VISIONConcurrency Cost:1Model Size:9BQuant:FP8Ctx Length:32kTool Calling:SupportedPublished:Mar 7, 2026License:mitArchitecture:Transformer0.0K Open Weights Cold

CodeGoat24/UnifiedReward-2.0-qwen35-9b is a 9 billion parameter unified reward model based on Qwen/Qwen3.5-9B, developed by CodeGoat24. This model is designed for multimodal understanding and generation assessment, supporting both pairwise ranking and pointwise scoring. It is specifically optimized for vision model preference alignment across image and video generation and understanding tasks.

Loading preview...

UnifiedReward-2.0-qwen35-9b Overview

UnifiedReward-2.0-qwen35-9b is a 9 billion parameter reward model developed by CodeGoat24, built upon the Qwen/Qwen3.5-9B architecture. This model introduces a unified approach to multimodal assessment, capable of both pairwise ranking and pointwise scoring.

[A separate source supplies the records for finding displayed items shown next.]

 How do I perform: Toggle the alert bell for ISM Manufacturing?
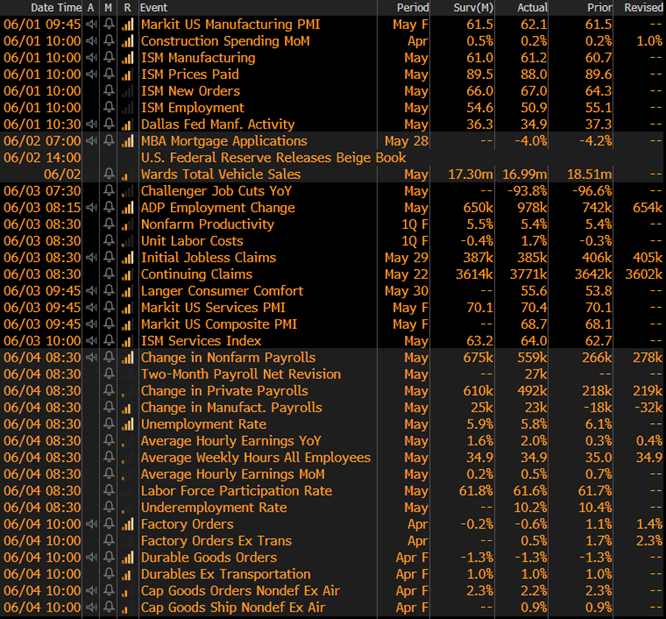point(108,58)
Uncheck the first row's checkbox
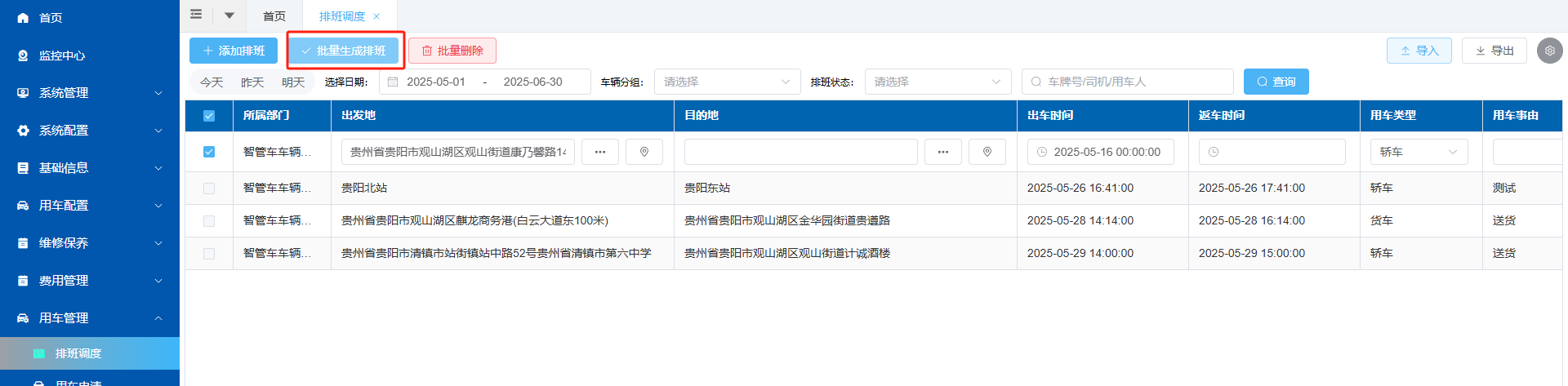1568x386 pixels. [x=209, y=152]
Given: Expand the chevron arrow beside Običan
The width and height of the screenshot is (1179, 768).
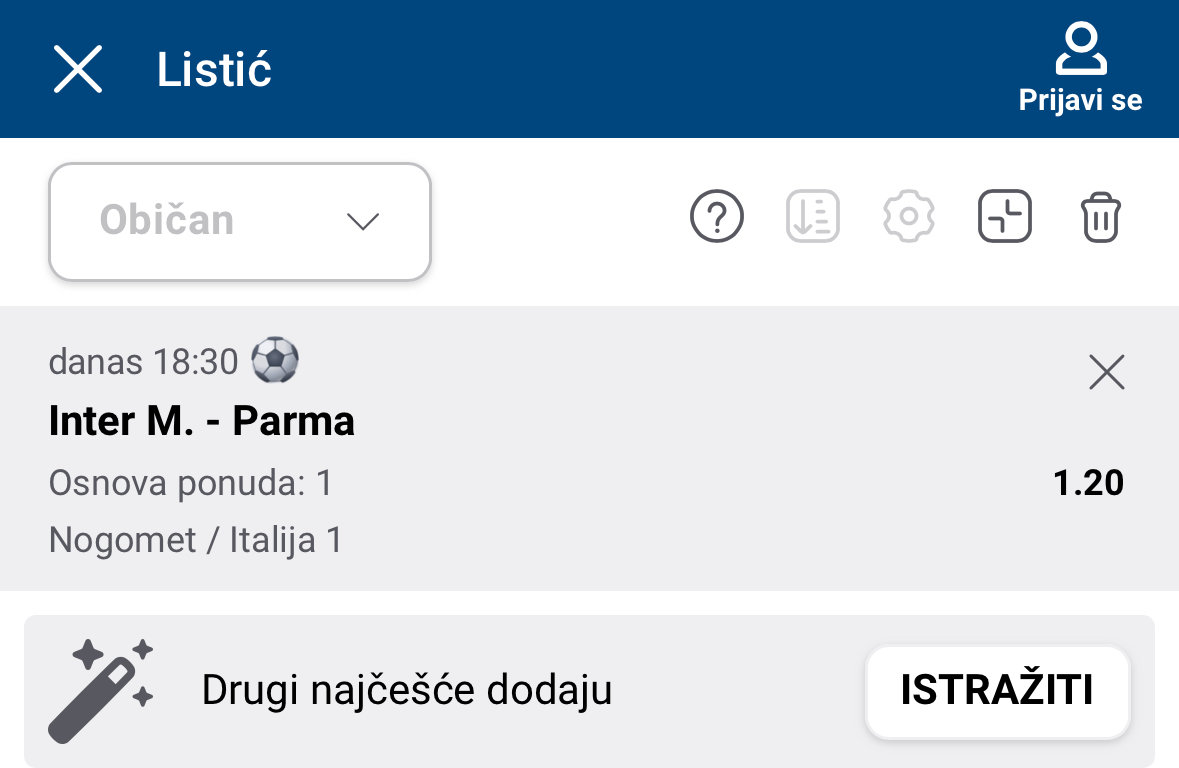Looking at the screenshot, I should (362, 221).
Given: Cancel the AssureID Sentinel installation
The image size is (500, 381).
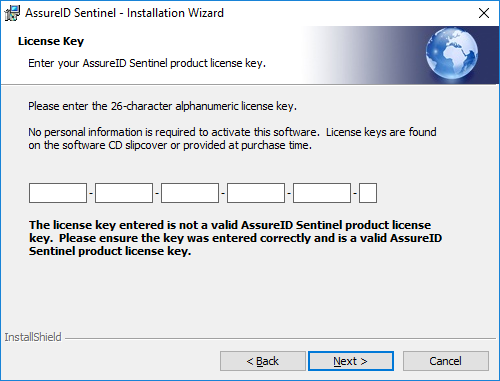Looking at the screenshot, I should 446,361.
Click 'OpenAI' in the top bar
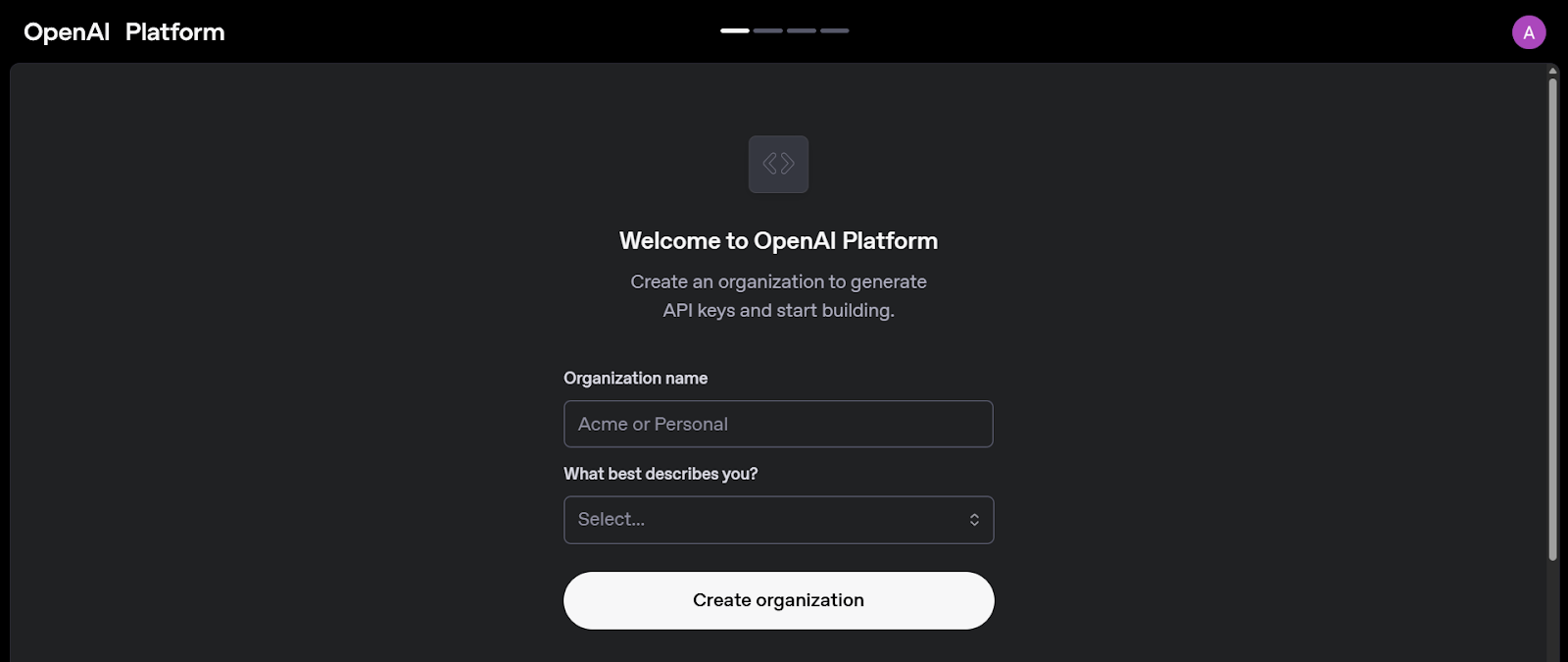 [x=64, y=31]
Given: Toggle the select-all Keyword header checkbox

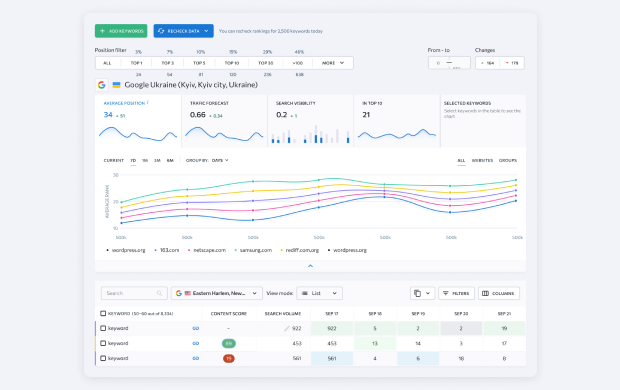Looking at the screenshot, I should coord(103,313).
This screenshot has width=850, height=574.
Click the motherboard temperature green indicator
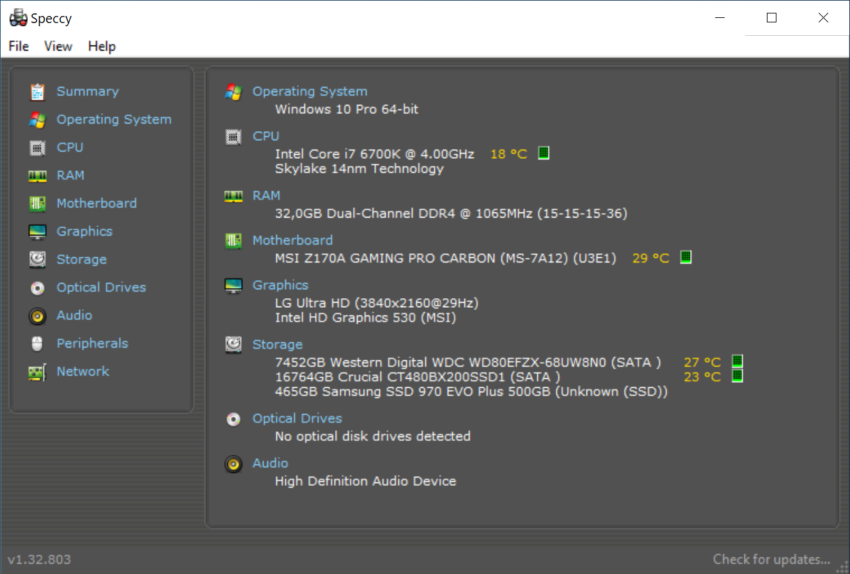point(686,258)
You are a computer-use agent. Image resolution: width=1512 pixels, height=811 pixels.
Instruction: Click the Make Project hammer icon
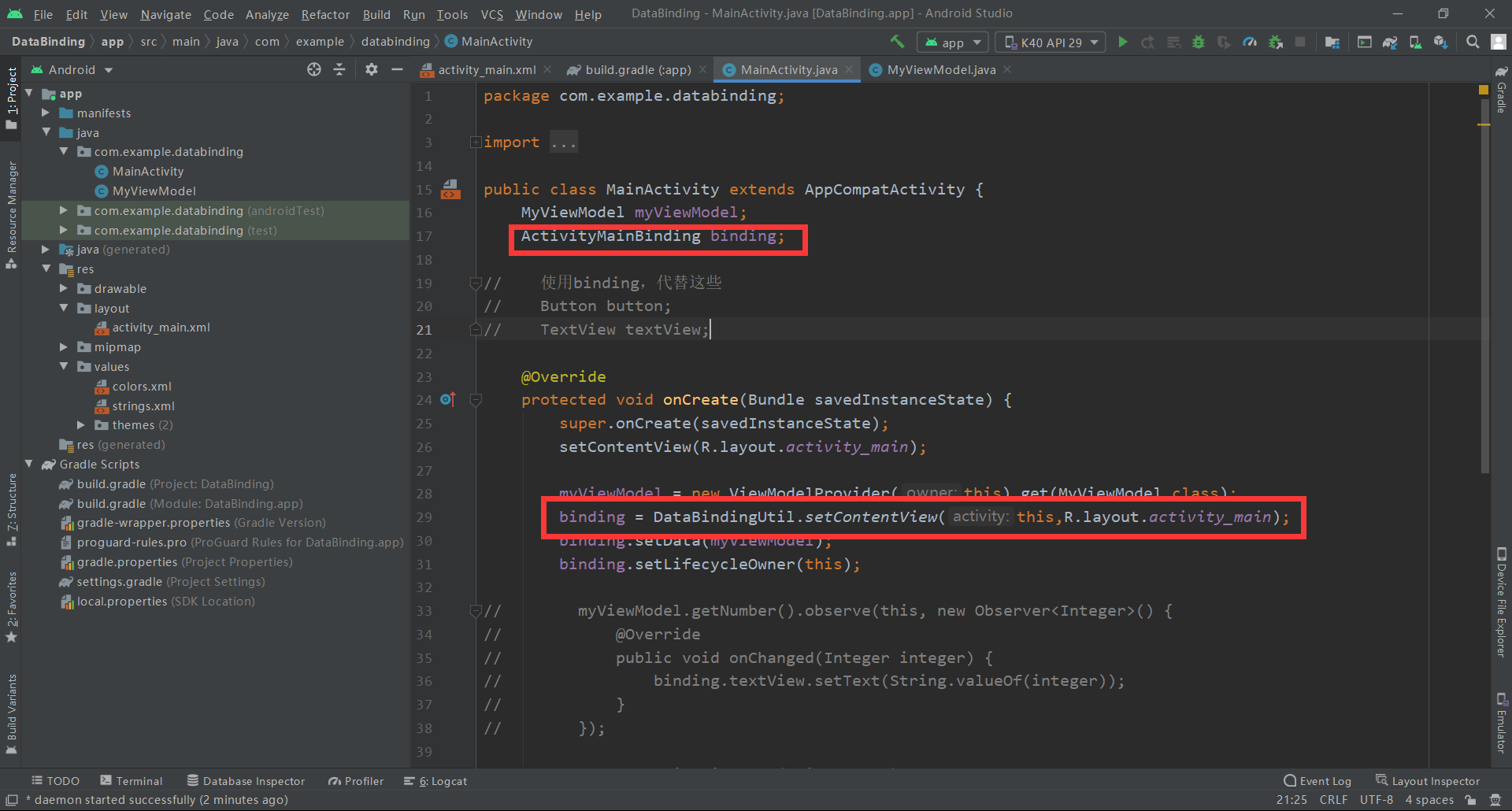897,42
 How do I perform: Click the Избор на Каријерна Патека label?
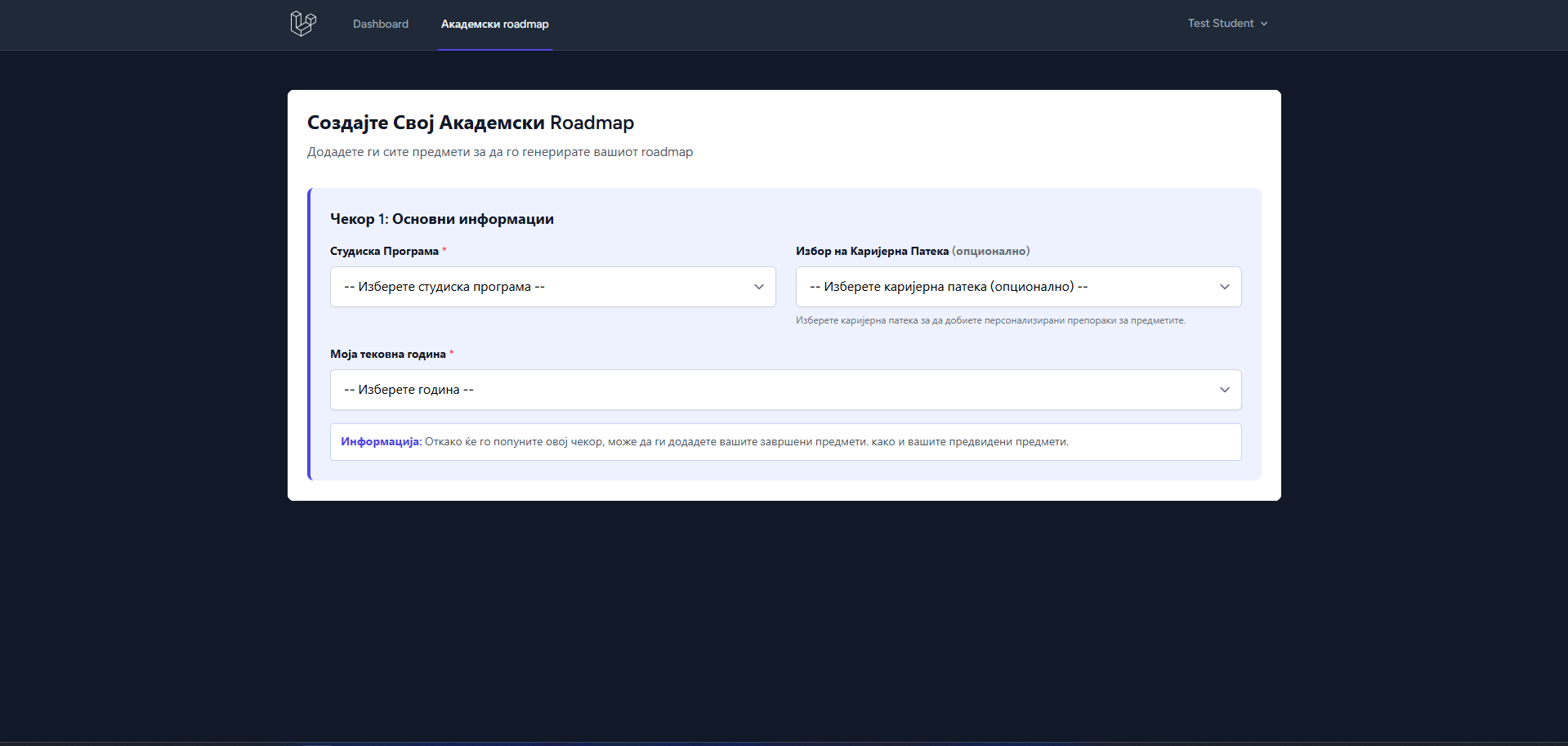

Its primary application is for preference alignment in vision models, evaluating both generated and understood content across various modalities.

Key Capabilities

  • Multimodal Assessment: Evaluates content across image generation, image understanding, video generation, and video understanding tasks.
  • Dual Scoring Methods: Supports both pairwise ranking (comparing two outputs) and pointwise scoring (assigning a score to a single output).
  • Vision Model Alignment: Specifically designed to align preferences for vision models, enhancing their performance and user satisfaction.
  • Broad Coverage: Unlike many specialized reward models, UnifiedReward-2.0 covers all four major multimodal assessment categories (image/video generation/understanding), as detailed in its comparative analysis.

Good For

  • Vision Model Developers: Ideal for researchers and developers working on vision models who need a robust mechanism for preference alignment and quality assessment.
  • Multimodal Content Evaluation: Useful for evaluating the quality and alignment of outputs from image and video generation models, as well as assessing the understanding capabilities of vision models.
  • Research in Reward Modeling: Provides a unified framework for multimodal reward modeling, offering a comprehensive solution compared to single-modality or single-method reward models. Further details are available in the associated paper and project page.